If today’s Ephraimites aren’t going to do what Joseph their ancestor did for his brothers, then who are those “servants” of the Lord of the vineyard in Zenos’ allegory of the olive tree whom he commands to gather up the natural branches and graft them back into their own olive tree (Jacob 5:52–62; cf. Romans 11:24)? Will all these prophecies simply fulfill themselves? Or must some Ephraimites rise to the occasion and fulfill them? How do we suppose the Jews and others of the house of Israel will respond to attempts to graft them in unless their hearts are turned toward the prophets, their own ancestors, who predicted it? But if the tribe of Ephraim isn’t versed in the scriptures enough to comprehend these prophecies and how to implement them, how can they possibly be fulfilled?
Based on a prophecy by Zechariah, some people believe that the Jews won’t believe in Jesus until he appears to them on the Mount of Olives and they see the wounds in his hands and feet (Zechariah 12:10; D&C 45:51). But that idea is based on a misunderstanding of Zechariah’s prophecy. When Jesus appeared to the Nephites, he predicted that the Jews as a whole would believe in him and call upon the Father in his name, after which they would be gathered home to Jerusalem, the land of their inheritance.

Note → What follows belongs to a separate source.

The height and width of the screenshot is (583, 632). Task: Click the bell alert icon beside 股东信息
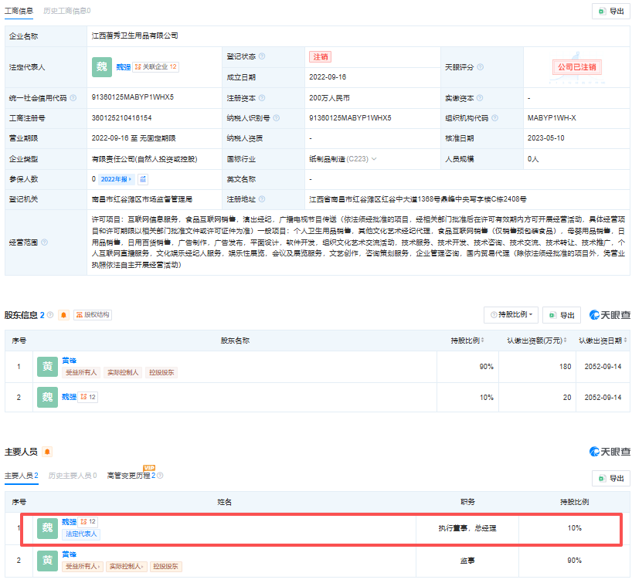click(63, 315)
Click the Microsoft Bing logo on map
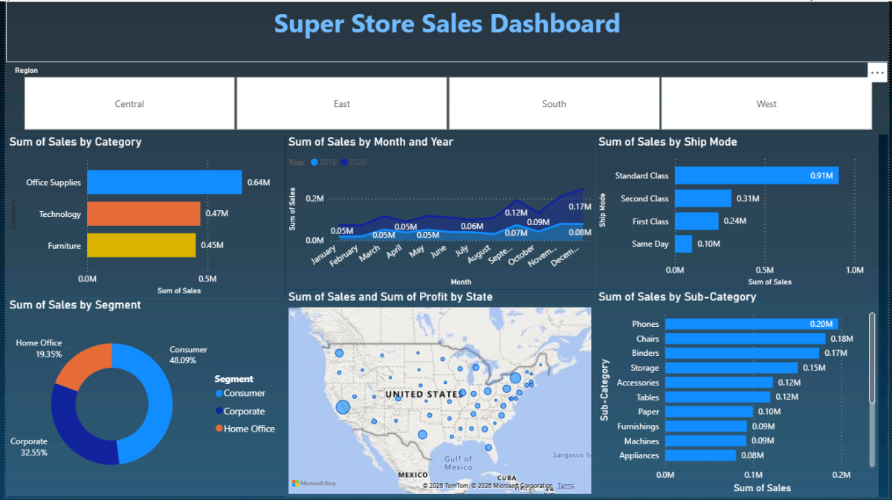This screenshot has height=500, width=892. coord(314,484)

He says, “I will remember the covenant which I have made with my people; and I have covenanted with them that I would gather them together in mine own due time, that I would give unto them again the land of their fathers for their inheritance, which is the land of Jerusalem, which is the promised land unto them forever, saith the Father. And it shall come to pass that the time cometh, when the fulness of my gospel shall be preached unto them; And they shall believe in me, that I am Jesus Christ, the Son of God, and shall pray unto the Father in my name. Then shall their watchmen lift up their voice, and with the voice together shall they sing; for they shall see eye to eye. Then will the Father gather them together again, and give unto them Jerusalem for the land of their inheritance” (3 Nephi 20:29–33; 21:27–28; cf. Isaiah 52:8, 12). We might ask who the “watchmen” are that Jesus mentions if not those who gather the house of Israel in the new exodus from the four parts of the earth.
Because today by far the majority of Jews still lives outside their Promised Land, the fulfillment of Jesus’ prophecy is still future. Nephi’s brother Jacob likewise speaks of the Jews as a whole first believing and then being gathered, when he says, “And now, my beloved brethren, I have read these things that ye might know concerning the covenants of the Lord that he has covenanted with all the house of Israel—That he has spoken unto the Jews, by the mouth of his holy prophets, even from the beginning down, from generation to generation, until the time comes that they shall be restored to the true church and fold of God; when they shall be gathered home to the lands of their inheritance, and shall be established in all their lands of promise” (2 Nephi 9:1–2).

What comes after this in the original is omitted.